All lines from the one containing "Screen dimensions: 2560x1340" through the end of the data below are to be transcribed exactly. Leave out the rest.
::::::::
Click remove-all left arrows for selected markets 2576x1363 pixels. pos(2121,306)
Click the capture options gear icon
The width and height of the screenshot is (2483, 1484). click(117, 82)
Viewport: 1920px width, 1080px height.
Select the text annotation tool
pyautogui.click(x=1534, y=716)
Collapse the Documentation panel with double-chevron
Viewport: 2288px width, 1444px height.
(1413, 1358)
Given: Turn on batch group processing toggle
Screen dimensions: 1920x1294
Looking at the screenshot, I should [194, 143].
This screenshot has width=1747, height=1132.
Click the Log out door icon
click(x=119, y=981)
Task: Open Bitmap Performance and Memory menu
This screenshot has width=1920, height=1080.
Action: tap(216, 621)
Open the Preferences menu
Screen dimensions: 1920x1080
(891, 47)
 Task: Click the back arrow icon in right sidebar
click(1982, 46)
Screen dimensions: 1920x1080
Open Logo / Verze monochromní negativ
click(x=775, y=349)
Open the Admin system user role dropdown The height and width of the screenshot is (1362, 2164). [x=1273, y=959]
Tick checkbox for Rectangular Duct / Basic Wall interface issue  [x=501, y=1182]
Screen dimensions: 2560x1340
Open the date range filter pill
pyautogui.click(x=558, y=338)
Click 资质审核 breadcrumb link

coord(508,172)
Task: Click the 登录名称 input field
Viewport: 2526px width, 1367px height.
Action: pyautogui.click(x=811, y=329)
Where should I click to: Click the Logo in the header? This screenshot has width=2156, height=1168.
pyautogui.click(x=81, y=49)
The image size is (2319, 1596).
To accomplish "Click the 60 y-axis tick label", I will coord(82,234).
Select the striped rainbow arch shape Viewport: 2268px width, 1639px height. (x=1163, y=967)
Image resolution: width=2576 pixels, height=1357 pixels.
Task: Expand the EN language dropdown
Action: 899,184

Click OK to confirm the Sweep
::::::::
§ OUTPUT:
Screen dimensions: 2560x1340
Open the date range filter pill
pyautogui.click(x=558, y=338)
Click 资质审核 breadcrumb link

coord(508,172)
Task: Click the 登录名称 input field
Viewport: 2526px width, 1367px height.
Action: pyautogui.click(x=811, y=329)
Where should I click to: Click the Logo in the header? This screenshot has width=2156, height=1168.
pyautogui.click(x=81, y=49)
The image size is (2319, 1596).
To accomplish "Click the 60 y-axis tick label", I will coord(82,234).
Select the striped rainbow arch shape Viewport: 2268px width, 1639px height. (x=1163, y=967)
Image resolution: width=2576 pixels, height=1357 pixels.
Task: Expand the EN language dropdown
Action: 899,184

Click OK to confirm the Sweep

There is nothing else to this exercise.